So Google finally launched the much-ballyhooed Google Finance. Two months ago, before the bloom fell off the Google rose, this move would have been greeted with near-universal conviction that Yahoo! Finance et al had minutes to live. Now, the reaction seems appropriately reasonable and subdued: "Nice concept, now show us how you're going to do it better."
The answer to this question, unfortunately, is not evident on the site. The Google Finance beta landing page couldn't be less revolutionary: Market quotes and business news. Some writers tell of stock charts with embedded explanations of price-moving events, but if so, these are nowhere in evidence. In fact, the beta page is so spartan that, upon viewing it, a curious Yahoo! Finance user could be forgiven for wondering if his or her browser failed to load properly. Even Google fanatics will probably scratch their heads and think, "Years in the making, and this is the best they could do?"

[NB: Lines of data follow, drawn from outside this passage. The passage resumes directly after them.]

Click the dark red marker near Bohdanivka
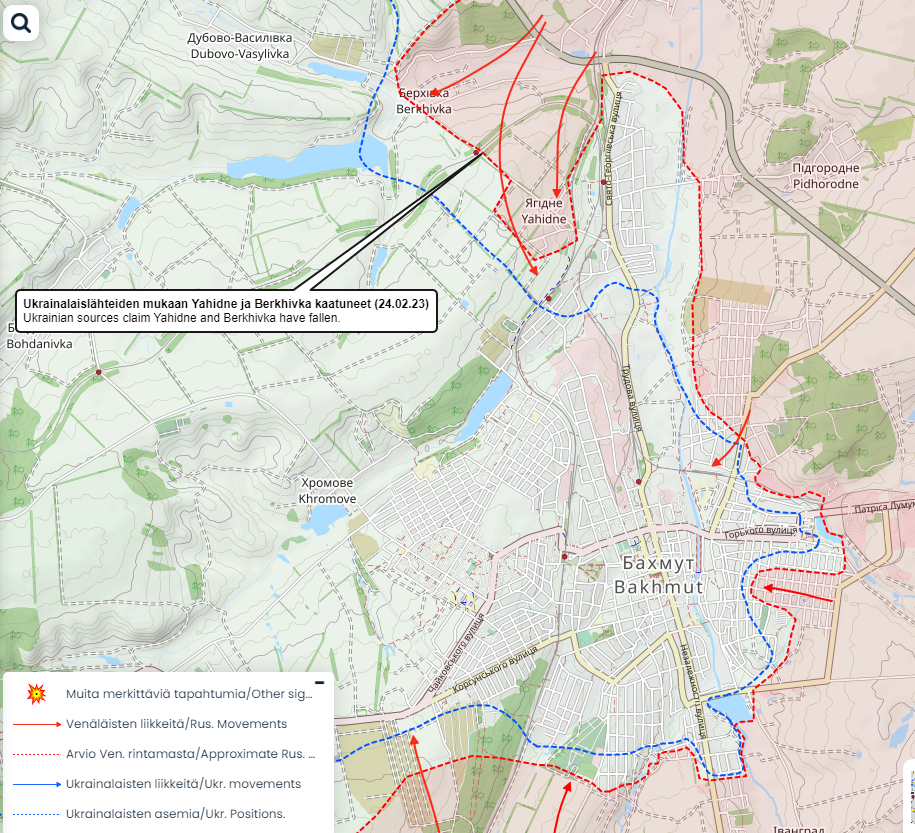The height and width of the screenshot is (833, 915). [98, 372]
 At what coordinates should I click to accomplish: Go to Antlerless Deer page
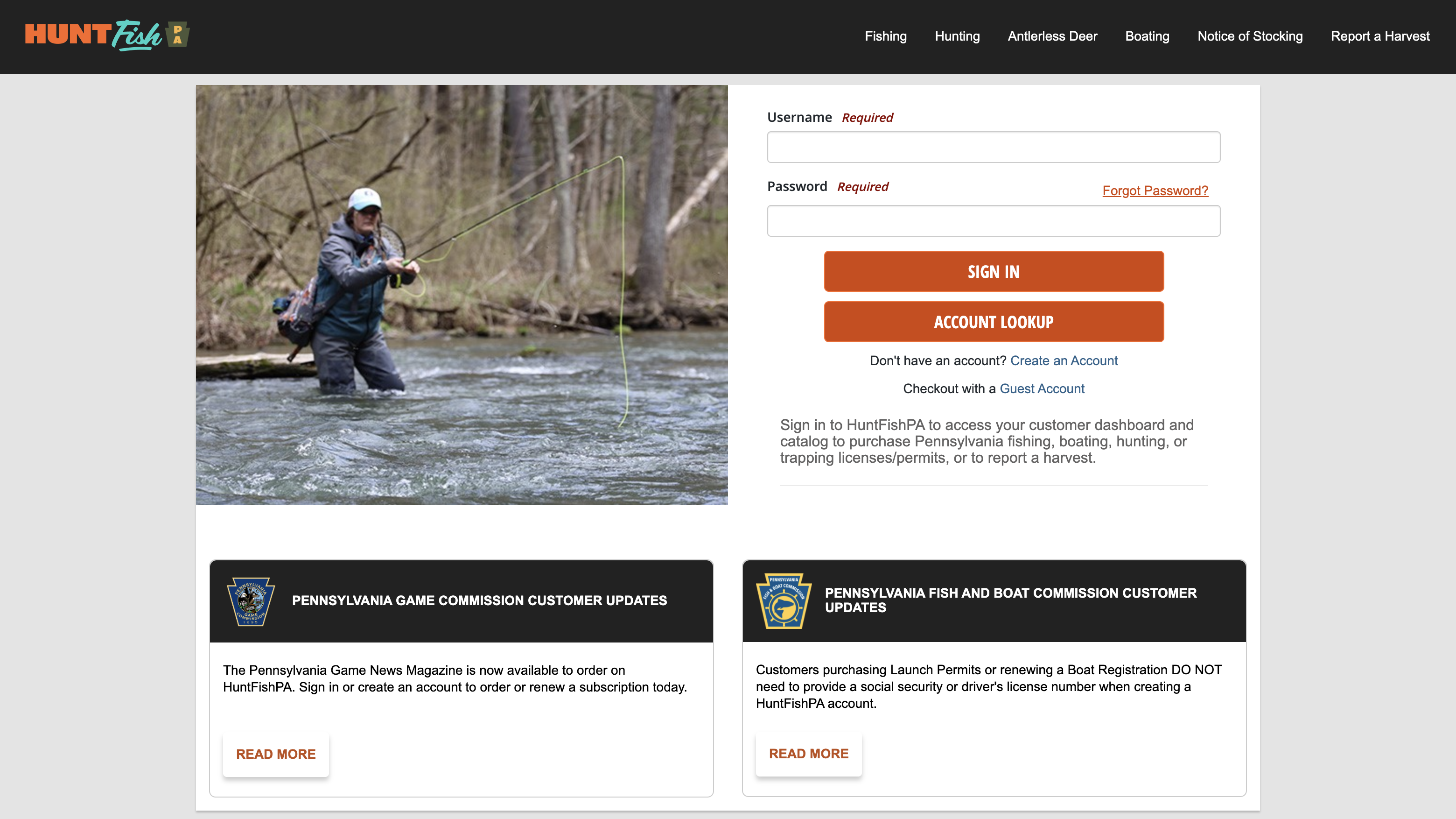[x=1052, y=36]
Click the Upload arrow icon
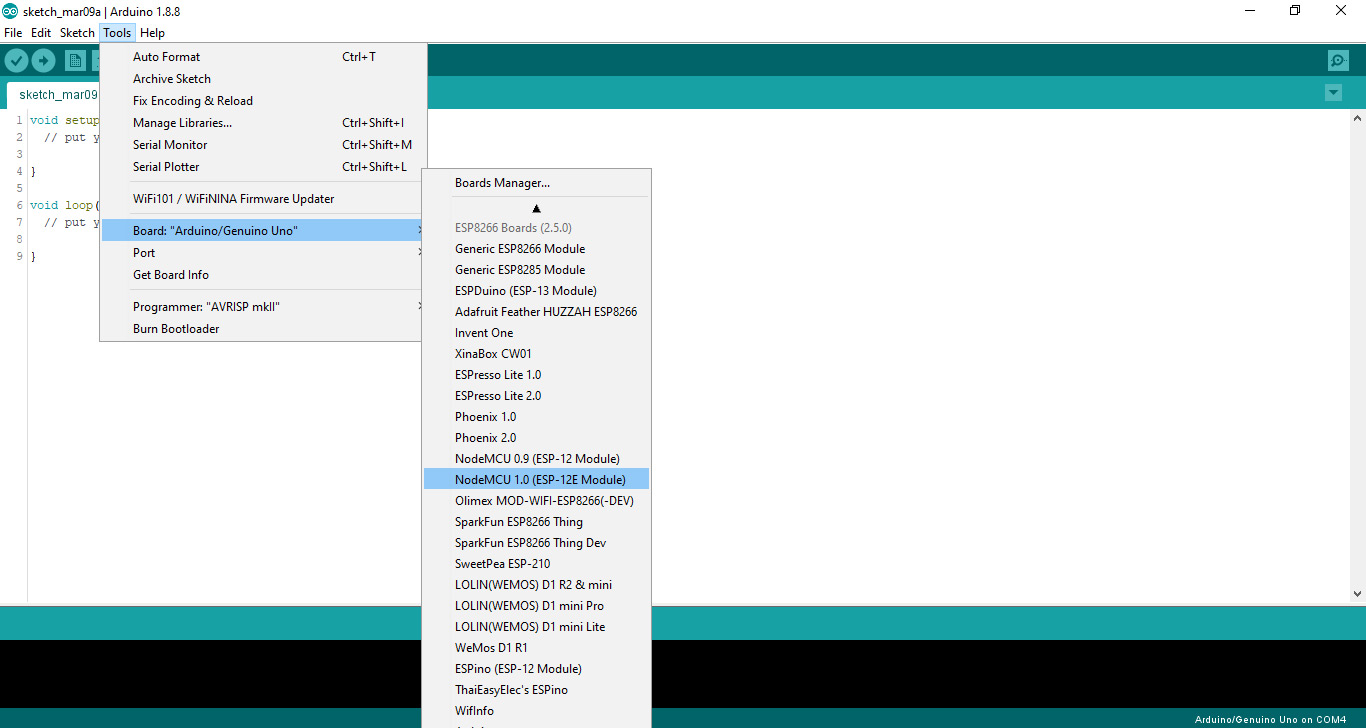 coord(43,60)
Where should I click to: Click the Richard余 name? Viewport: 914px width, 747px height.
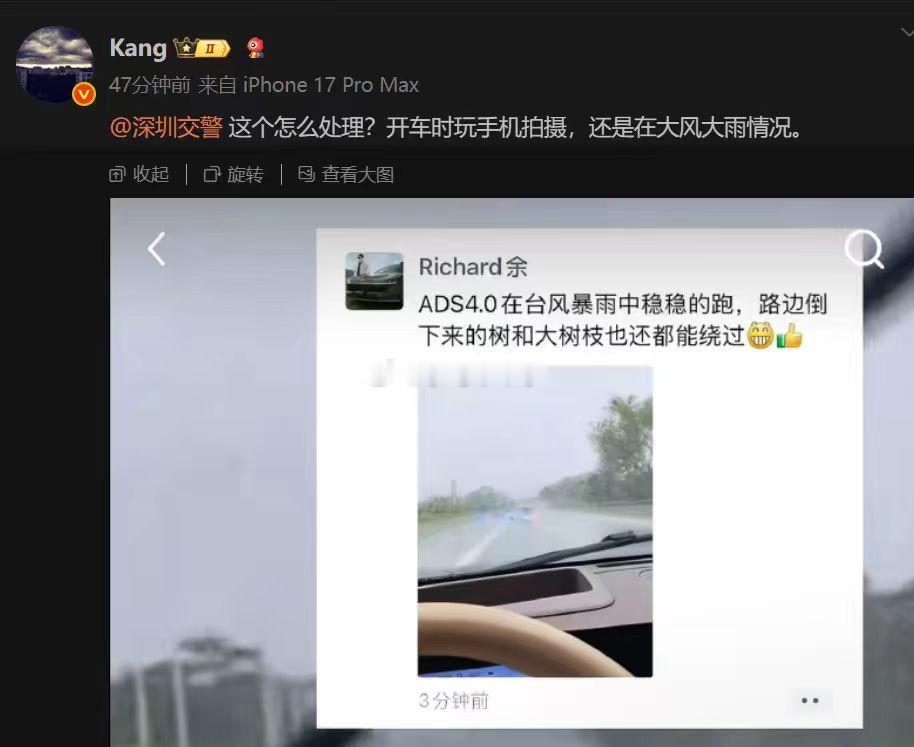coord(473,267)
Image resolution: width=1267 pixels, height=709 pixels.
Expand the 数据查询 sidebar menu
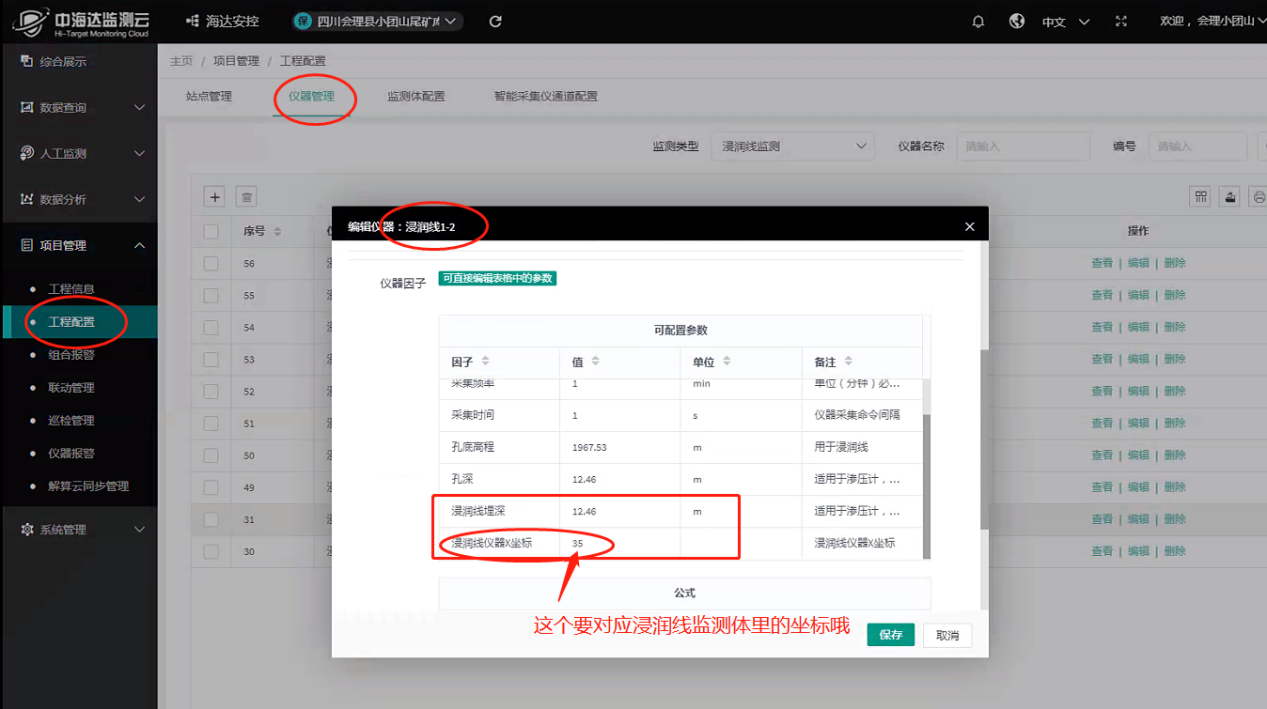[x=79, y=107]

Which isn't to say that, eventually, Google won't figure out some cool gizmos that put Yahoo! et al to shame. If they do, this will be good for Yahoo! users, as Yahoo! will be forced to implement them. Whether the gizmos entice Yahoo! users to switch sites, however--and reprogram their stock portfolios, news screens, and other customized features in the process--is another question. Based on the current beta, the answer for most Yahoo! users would probably be "no."
Bottom line, it will likely be far more difficult for Google to steal share in personal finance than it was in search. And given Google's enormous revenue base, anything less than total market domination in personal finance would barely register on the revenue scale. So it's not surprising that, having seen this latest beta, investors aren't falling all over themselves to get back on the Google bandwagon.
UPDATE:
After reading the first few comments here, I tried the beta again, this time typing in a couple of stock symbols. Verdict? Very cool charts. Let us hope that Yahoo! has learned its lesson from the search wars and realizes that it has the equivalent of a few minutes to fix this before the finance industry switches to Google. The beta entry page still has miles to go, as does the section's user-friendliness, but the company pages are good and the charts are great.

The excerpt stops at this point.